::: Supplied text :::
The Treaty of Aix-la-Chapelle or Aachen ended the War of Devolution between France and Spain. It was signed on 2 May 1668 in Aachen (Aix-la-Chapelle). Spain acceded on 7 May 1669.

==Terms of the treaty==
The treaty was mediated and guaranteed by the Triple Alliance of the Dutch Republic, England and Sweden at the First Congress of Aix-la-Chapelle. By the terms of the treaty, Louis XIV returned three cities, Cambrai (Kamerijk), Aire (Ariën aan de Leie), and Saint-Omer (Sint-Omaars) to Spain. He also returned the province of Franche-Comté. On the other hand, he kept Armentières (Armentiers), Bergues (Sint-Winoksbergen), Charleroi, Courtrai (Kortrijk), Douai (Dowaai), Furnes (Veurne), Lille (Rijsel), Oudenarde (Oudenaarde, Audenarde), and Tournai (Doornik). Lille, Armentières, Bergues and Douai were considered essential to reinforce France's vulnerable northern border and remain French to this day, while the retention of Tournai, Oudenarde, Courtrai, Veurne, Binche, Charleroi and Ath were deemed necessary to facilitate future offensives in the Spanish Netherlands and the Dutch Republic.
:::
| Brief 1 |
Retype the Aix-la-Chapelle treaty text from "The Treaty of" up to and including "7 May 1669.".
| Brief 2 |
According to the Aix-la-Chapelle treaty text, on what date and in what city was the treaty signed?
| Brief 3 |
Rewrite the paragraph of the Aix-la-Chapelle treaty text that begins "The treaty was mediated and guaranteed" as a short bulleted list, keeping its main facts.
The entries after this text aren't needed for any of the work.
::: Provided records :::
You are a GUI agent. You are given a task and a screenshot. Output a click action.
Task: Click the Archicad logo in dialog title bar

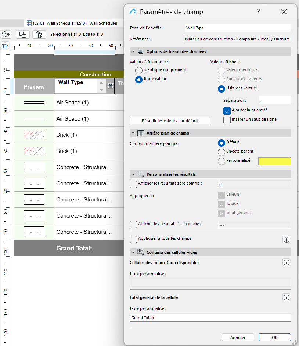coord(133,12)
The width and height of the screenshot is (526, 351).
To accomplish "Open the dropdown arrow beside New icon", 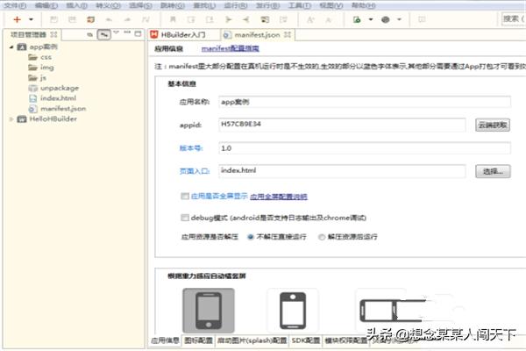I will [32, 18].
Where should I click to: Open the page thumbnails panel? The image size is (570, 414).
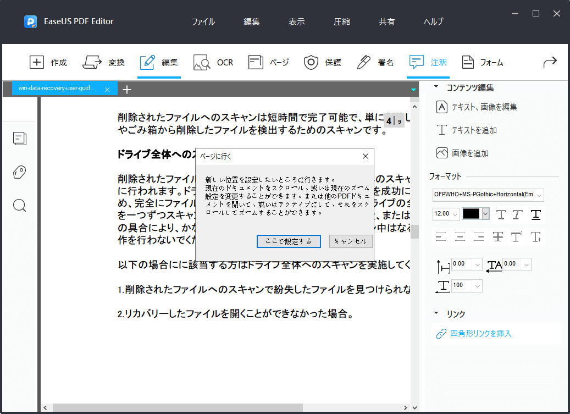tap(19, 139)

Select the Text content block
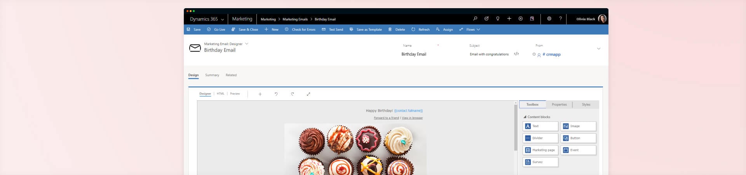(x=540, y=126)
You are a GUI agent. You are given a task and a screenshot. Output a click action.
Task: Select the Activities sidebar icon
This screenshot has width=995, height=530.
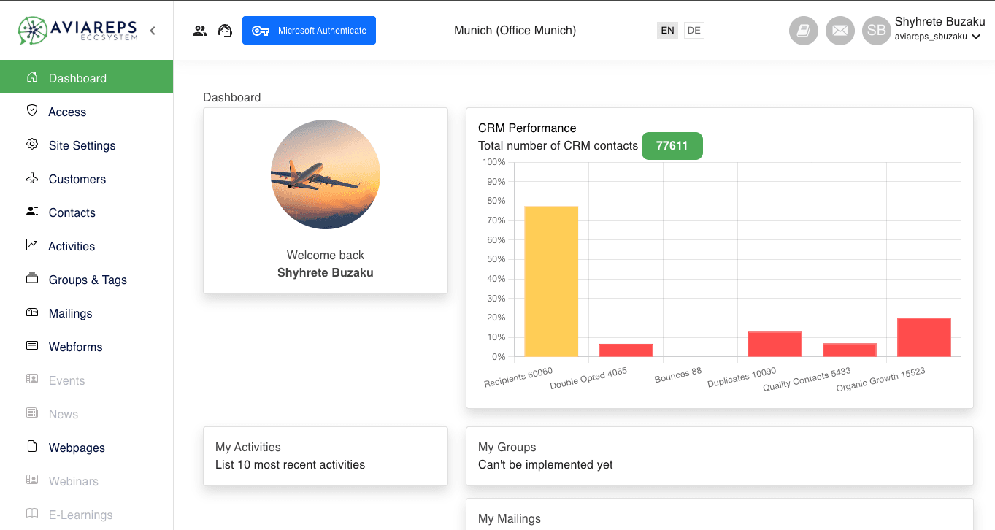pyautogui.click(x=32, y=245)
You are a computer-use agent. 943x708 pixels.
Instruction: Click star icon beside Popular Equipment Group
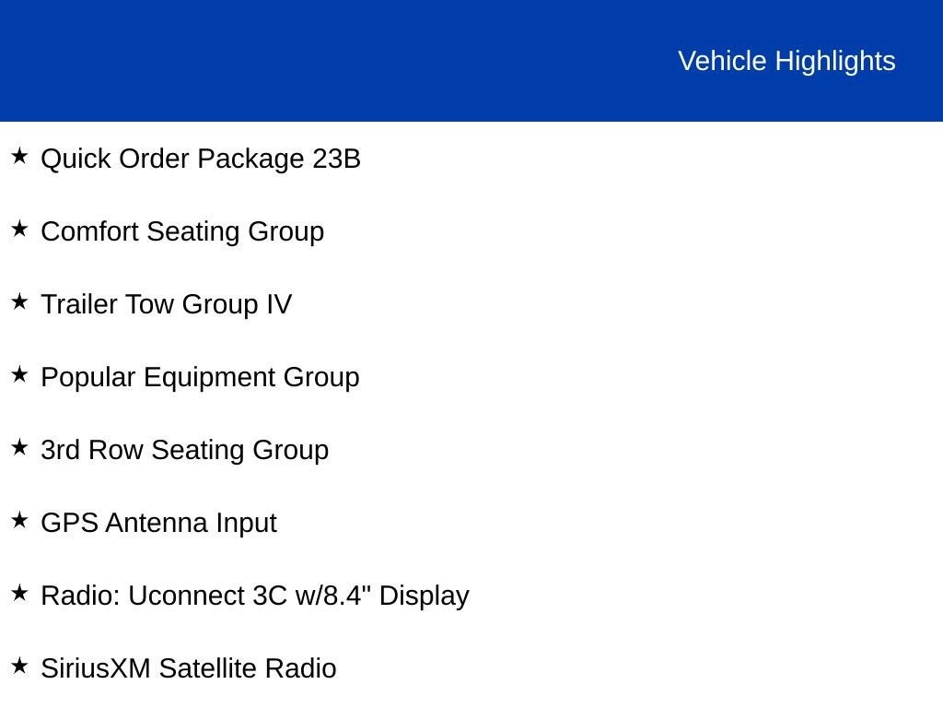[x=20, y=374]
:::
| Response box 1 |
The Treaty of Aix-la-Chapelle or Aachen ended the War of Devolution between France and Spain. It was signed on 2 May 1668 in Aachen (Aix-la-Chapelle). Spain acceded on 7 May 1669.

| Response box 2 |
It was signed on 2 May 1668 in Aachen (Aix-la-Chapelle).

| Response box 3 |
- The Triple Alliance of the Dutch Republic, England and Sweden mediated and guaranteed the treaty at the First Congress of Aix-la-Chapelle.
- Louis XIV returned Cambrai, Aire and Saint-Omer to Spain, along with the province of Franche-Comté.
- He kept Armentières, Bergues, Charleroi, Courtrai, Douai, Furnes, Lille, Oudenarde and Tournai.
- Lille, Armentières, Bergues and Douai were considered essential to reinforce France's vulnerable northern border and remain French today.
- Keeping Tournai, Oudenarde, Courtrai, Veurne, Binche, Charleroi and Ath was deemed necessary for future offensives in the Spanish Netherlands and the Dutch Republic.